==== Supplied records
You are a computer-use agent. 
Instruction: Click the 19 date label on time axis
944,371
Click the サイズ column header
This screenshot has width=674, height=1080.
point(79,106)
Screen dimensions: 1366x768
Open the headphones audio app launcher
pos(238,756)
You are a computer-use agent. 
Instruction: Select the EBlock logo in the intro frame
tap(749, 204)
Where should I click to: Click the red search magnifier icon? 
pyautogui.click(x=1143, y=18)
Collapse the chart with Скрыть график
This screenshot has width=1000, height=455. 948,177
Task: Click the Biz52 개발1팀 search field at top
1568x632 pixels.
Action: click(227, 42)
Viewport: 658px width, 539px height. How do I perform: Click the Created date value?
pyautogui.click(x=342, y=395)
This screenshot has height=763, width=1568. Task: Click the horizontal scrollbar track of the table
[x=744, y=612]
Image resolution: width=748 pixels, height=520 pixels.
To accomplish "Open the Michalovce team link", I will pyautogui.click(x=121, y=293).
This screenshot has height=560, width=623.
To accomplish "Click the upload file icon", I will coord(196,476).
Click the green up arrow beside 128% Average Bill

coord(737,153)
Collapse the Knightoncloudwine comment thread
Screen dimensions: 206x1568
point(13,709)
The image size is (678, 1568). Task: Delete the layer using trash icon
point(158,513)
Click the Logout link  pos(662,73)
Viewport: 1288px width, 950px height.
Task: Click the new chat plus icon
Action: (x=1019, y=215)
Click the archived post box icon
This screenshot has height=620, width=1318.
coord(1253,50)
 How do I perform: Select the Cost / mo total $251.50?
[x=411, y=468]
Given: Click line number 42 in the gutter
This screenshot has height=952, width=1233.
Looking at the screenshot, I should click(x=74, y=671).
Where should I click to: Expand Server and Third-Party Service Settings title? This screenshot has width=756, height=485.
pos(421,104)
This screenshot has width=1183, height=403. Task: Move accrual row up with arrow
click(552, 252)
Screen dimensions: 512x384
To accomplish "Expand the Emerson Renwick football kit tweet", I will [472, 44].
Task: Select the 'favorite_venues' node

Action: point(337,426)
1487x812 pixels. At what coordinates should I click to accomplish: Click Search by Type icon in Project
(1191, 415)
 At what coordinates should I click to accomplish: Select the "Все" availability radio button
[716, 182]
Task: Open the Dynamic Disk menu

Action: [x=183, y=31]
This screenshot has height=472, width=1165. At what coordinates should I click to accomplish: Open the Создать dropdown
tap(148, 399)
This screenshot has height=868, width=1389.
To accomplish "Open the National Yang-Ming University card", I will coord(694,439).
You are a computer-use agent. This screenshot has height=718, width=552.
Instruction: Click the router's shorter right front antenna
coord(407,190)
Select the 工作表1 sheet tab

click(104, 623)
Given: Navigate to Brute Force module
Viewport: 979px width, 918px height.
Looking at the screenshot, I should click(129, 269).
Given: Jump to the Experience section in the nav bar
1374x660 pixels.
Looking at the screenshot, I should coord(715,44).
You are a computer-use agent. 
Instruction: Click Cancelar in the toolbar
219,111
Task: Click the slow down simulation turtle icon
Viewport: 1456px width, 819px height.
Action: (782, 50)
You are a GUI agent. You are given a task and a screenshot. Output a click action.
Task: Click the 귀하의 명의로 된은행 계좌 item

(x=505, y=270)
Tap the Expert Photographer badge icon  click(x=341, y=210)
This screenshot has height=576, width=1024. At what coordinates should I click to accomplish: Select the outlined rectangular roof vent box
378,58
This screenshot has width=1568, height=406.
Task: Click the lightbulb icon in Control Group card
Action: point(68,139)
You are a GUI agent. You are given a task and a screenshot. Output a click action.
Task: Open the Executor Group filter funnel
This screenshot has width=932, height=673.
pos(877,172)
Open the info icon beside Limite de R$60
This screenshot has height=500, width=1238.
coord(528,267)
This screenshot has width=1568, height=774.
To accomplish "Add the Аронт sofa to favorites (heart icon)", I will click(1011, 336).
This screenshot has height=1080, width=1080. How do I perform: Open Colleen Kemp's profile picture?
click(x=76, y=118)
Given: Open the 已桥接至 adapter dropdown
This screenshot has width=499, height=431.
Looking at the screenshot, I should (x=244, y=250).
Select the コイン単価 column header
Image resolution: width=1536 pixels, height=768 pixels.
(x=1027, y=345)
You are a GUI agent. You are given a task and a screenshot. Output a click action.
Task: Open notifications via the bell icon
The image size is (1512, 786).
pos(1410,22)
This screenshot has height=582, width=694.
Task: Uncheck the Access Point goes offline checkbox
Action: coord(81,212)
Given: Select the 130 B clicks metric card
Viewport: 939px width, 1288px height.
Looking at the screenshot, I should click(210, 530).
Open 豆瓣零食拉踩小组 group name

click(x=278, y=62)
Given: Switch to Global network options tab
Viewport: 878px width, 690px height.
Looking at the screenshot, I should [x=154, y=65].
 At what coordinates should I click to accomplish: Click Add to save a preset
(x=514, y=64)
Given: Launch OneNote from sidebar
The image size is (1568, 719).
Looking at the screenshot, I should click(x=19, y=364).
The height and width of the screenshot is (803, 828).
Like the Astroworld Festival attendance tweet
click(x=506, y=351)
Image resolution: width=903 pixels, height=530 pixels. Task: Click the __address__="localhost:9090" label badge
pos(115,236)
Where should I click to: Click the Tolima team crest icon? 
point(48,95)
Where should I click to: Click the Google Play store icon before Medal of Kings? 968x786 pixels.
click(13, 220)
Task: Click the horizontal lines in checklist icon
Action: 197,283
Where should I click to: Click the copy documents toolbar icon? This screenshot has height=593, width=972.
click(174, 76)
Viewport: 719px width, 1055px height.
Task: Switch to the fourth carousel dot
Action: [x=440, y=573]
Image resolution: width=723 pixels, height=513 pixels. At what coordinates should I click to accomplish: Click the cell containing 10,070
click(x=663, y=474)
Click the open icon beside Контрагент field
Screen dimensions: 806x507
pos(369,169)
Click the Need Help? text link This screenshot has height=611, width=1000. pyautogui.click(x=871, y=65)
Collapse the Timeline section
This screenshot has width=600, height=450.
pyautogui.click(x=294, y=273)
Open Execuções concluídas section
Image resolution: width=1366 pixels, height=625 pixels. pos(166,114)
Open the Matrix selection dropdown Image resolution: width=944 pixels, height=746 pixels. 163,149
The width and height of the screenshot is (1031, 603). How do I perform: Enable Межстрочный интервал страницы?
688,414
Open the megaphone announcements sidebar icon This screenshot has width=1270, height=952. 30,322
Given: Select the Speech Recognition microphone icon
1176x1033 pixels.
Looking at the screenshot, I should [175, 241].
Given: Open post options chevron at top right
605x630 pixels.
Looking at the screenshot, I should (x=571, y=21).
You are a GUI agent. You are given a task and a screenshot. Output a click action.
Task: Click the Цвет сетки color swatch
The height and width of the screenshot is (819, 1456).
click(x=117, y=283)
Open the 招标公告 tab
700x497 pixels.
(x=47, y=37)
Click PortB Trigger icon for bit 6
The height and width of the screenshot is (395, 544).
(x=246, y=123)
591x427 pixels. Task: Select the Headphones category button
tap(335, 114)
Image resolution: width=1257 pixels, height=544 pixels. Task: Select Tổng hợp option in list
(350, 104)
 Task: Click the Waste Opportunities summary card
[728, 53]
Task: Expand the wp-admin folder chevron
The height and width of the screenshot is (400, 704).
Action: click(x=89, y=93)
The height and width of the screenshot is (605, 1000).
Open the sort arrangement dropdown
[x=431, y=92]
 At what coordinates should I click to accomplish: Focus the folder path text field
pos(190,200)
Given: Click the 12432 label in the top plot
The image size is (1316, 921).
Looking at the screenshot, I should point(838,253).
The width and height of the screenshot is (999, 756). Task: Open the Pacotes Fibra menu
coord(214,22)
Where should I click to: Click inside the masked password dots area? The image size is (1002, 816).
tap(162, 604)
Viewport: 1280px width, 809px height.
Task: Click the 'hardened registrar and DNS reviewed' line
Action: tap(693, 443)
========
§ Problem
Copy every one of the records above line for line, without changing anything.

§ Result for this exercise
You are a computer-use agent. 
Instruction: Click the 19 date label on time axis
944,371
Click the サイズ column header
This screenshot has width=674, height=1080.
point(79,106)
Screen dimensions: 1366x768
Open the headphones audio app launcher
pos(238,756)
You are a computer-use agent. 
Instruction: Select the EBlock logo in the intro frame
tap(749, 204)
Where should I click to: Click the red search magnifier icon? 
pyautogui.click(x=1143, y=18)
Collapse the chart with Скрыть график
This screenshot has width=1000, height=455. 948,177
Task: Click the Biz52 개발1팀 search field at top
1568x632 pixels.
Action: click(227, 42)
Viewport: 658px width, 539px height. How do I perform: Click the Created date value?
pyautogui.click(x=342, y=395)
This screenshot has height=763, width=1568. Task: Click the horizontal scrollbar track of the table
[x=744, y=612]
Image resolution: width=748 pixels, height=520 pixels.
To accomplish "Open the Michalovce team link", I will pyautogui.click(x=121, y=293).
This screenshot has height=560, width=623.
To accomplish "Click the upload file icon", I will coord(196,476).
Click the green up arrow beside 128% Average Bill

coord(737,153)
Collapse the Knightoncloudwine comment thread
Screen dimensions: 206x1568
point(13,709)
The image size is (678, 1568). Task: Delete the layer using trash icon
point(158,513)
Click the Logout link  pos(662,73)
Viewport: 1288px width, 950px height.
Task: Click the new chat plus icon
Action: (x=1019, y=215)
Click the archived post box icon
This screenshot has height=620, width=1318.
coord(1253,50)
 How do I perform: Select the Cost / mo total $251.50?
[x=411, y=468]
Given: Click line number 42 in the gutter
This screenshot has height=952, width=1233.
Looking at the screenshot, I should click(x=74, y=671).
Where should I click to: Expand Server and Third-Party Service Settings title? This screenshot has width=756, height=485.
pos(421,104)
This screenshot has width=1183, height=403. Task: Move accrual row up with arrow
click(552, 252)
Screen dimensions: 512x384
To accomplish "Expand the Emerson Renwick football kit tweet", I will [472, 44].
Task: Select the 'favorite_venues' node

Action: point(337,426)
1487x812 pixels. At what coordinates should I click to accomplish: Click Search by Type icon in Project
(1191, 415)
 At what coordinates should I click to accomplish: Select the "Все" availability radio button
[716, 182]
Task: Open the Dynamic Disk menu

Action: [x=183, y=31]
This screenshot has height=472, width=1165. At what coordinates should I click to accomplish: Open the Создать dropdown
tap(148, 399)
This screenshot has height=868, width=1389.
To accomplish "Open the National Yang-Ming University card", I will coord(694,439).
You are a computer-use agent. This screenshot has height=718, width=552.
Instruction: Click the router's shorter right front antenna
coord(407,190)
Select the 工作表1 sheet tab

click(104, 623)
Given: Navigate to Brute Force module
Viewport: 979px width, 918px height.
Looking at the screenshot, I should click(129, 269).
Given: Jump to the Experience section in the nav bar
1374x660 pixels.
Looking at the screenshot, I should coord(715,44).
You are a computer-use agent. 
Instruction: Click Cancelar in the toolbar
219,111
Task: Click the slow down simulation turtle icon
Viewport: 1456px width, 819px height.
Action: (782, 50)
You are a GUI agent. You are given a task and a screenshot. Output a click action.
Task: Click the 귀하의 명의로 된은행 계좌 item

(x=505, y=270)
Tap the Expert Photographer badge icon  click(x=341, y=210)
This screenshot has height=576, width=1024. At what coordinates should I click to accomplish: Select the outlined rectangular roof vent box
378,58
This screenshot has width=1568, height=406.
Task: Click the lightbulb icon in Control Group card
Action: point(68,139)
You are a GUI agent. You are given a task and a screenshot. Output a click action.
Task: Open the Executor Group filter funnel
This screenshot has width=932, height=673.
pos(877,172)
Open the info icon beside Limite de R$60
This screenshot has height=500, width=1238.
coord(528,267)
This screenshot has width=1568, height=774.
To accomplish "Add the Аронт sofa to favorites (heart icon)", I will click(1011, 336).
This screenshot has height=1080, width=1080. How do I perform: Open Colleen Kemp's profile picture?
click(x=76, y=118)
Given: Open the 已桥接至 adapter dropdown
This screenshot has width=499, height=431.
Looking at the screenshot, I should (x=244, y=250).
Select the コイン単価 column header
Image resolution: width=1536 pixels, height=768 pixels.
(x=1027, y=345)
You are a GUI agent. You are given a task and a screenshot. Output a click action.
Task: Open notifications via the bell icon
The image size is (1512, 786).
pos(1410,22)
This screenshot has height=582, width=694.
Task: Uncheck the Access Point goes offline checkbox
Action: coord(81,212)
Given: Select the 130 B clicks metric card
Viewport: 939px width, 1288px height.
Looking at the screenshot, I should click(210, 530).
Open 豆瓣零食拉踩小组 group name

click(x=278, y=62)
Given: Switch to Global network options tab
Viewport: 878px width, 690px height.
Looking at the screenshot, I should [x=154, y=65].
 At what coordinates should I click to accomplish: Click Add to save a preset
(x=514, y=64)
Given: Launch OneNote from sidebar
The image size is (1568, 719).
Looking at the screenshot, I should click(x=19, y=364).
The height and width of the screenshot is (803, 828).
Like the Astroworld Festival attendance tweet
click(x=506, y=351)
Image resolution: width=903 pixels, height=530 pixels. Task: Click the __address__="localhost:9090" label badge
pos(115,236)
Where should I click to: Click the Tolima team crest icon? 
point(48,95)
Where should I click to: Click the Google Play store icon before Medal of Kings? 968x786 pixels.
click(13, 220)
Task: Click the horizontal lines in checklist icon
Action: 197,283
Where should I click to: Click the copy documents toolbar icon? This screenshot has height=593, width=972.
click(174, 76)
Viewport: 719px width, 1055px height.
Task: Switch to the fourth carousel dot
Action: [x=440, y=573]
Image resolution: width=723 pixels, height=513 pixels. At what coordinates should I click to accomplish: Click the cell containing 10,070
click(x=663, y=474)
Click the open icon beside Контрагент field
Screen dimensions: 806x507
pos(369,169)
Click the Need Help? text link This screenshot has height=611, width=1000. pyautogui.click(x=871, y=65)
Collapse the Timeline section
This screenshot has width=600, height=450.
pyautogui.click(x=294, y=273)
Open Execuções concluídas section
Image resolution: width=1366 pixels, height=625 pixels. pos(166,114)
Open the Matrix selection dropdown Image resolution: width=944 pixels, height=746 pixels. 163,149
The width and height of the screenshot is (1031, 603). How do I perform: Enable Межстрочный интервал страницы?
688,414
Open the megaphone announcements sidebar icon This screenshot has width=1270, height=952. 30,322
Given: Select the Speech Recognition microphone icon
1176x1033 pixels.
Looking at the screenshot, I should [175, 241].
Given: Open post options chevron at top right
605x630 pixels.
Looking at the screenshot, I should (x=571, y=21).
You are a GUI agent. You are given a task and a screenshot. Output a click action.
Task: Click the Цвет сетки color swatch
The height and width of the screenshot is (819, 1456).
click(x=117, y=283)
Open the 招标公告 tab
700x497 pixels.
(x=47, y=37)
Click PortB Trigger icon for bit 6
The height and width of the screenshot is (395, 544).
(x=246, y=123)
591x427 pixels. Task: Select the Headphones category button
tap(335, 114)
Image resolution: width=1257 pixels, height=544 pixels. Task: Select Tổng hợp option in list
(350, 104)
 Task: Click the Waste Opportunities summary card
[728, 53]
Task: Expand the wp-admin folder chevron
The height and width of the screenshot is (400, 704).
Action: click(x=89, y=93)
The height and width of the screenshot is (605, 1000).
Open the sort arrangement dropdown
[x=431, y=92]
 At what coordinates should I click to accomplish: Focus the folder path text field
pos(190,200)
Given: Click the 12432 label in the top plot
The image size is (1316, 921).
Looking at the screenshot, I should point(838,253).
The width and height of the screenshot is (999, 756). Task: Open the Pacotes Fibra menu
coord(214,22)
Where should I click to: Click inside the masked password dots area? The image size is (1002, 816).
tap(162, 604)
Viewport: 1280px width, 809px height.
Task: Click the 'hardened registrar and DNS reviewed' line
Action: tap(693, 443)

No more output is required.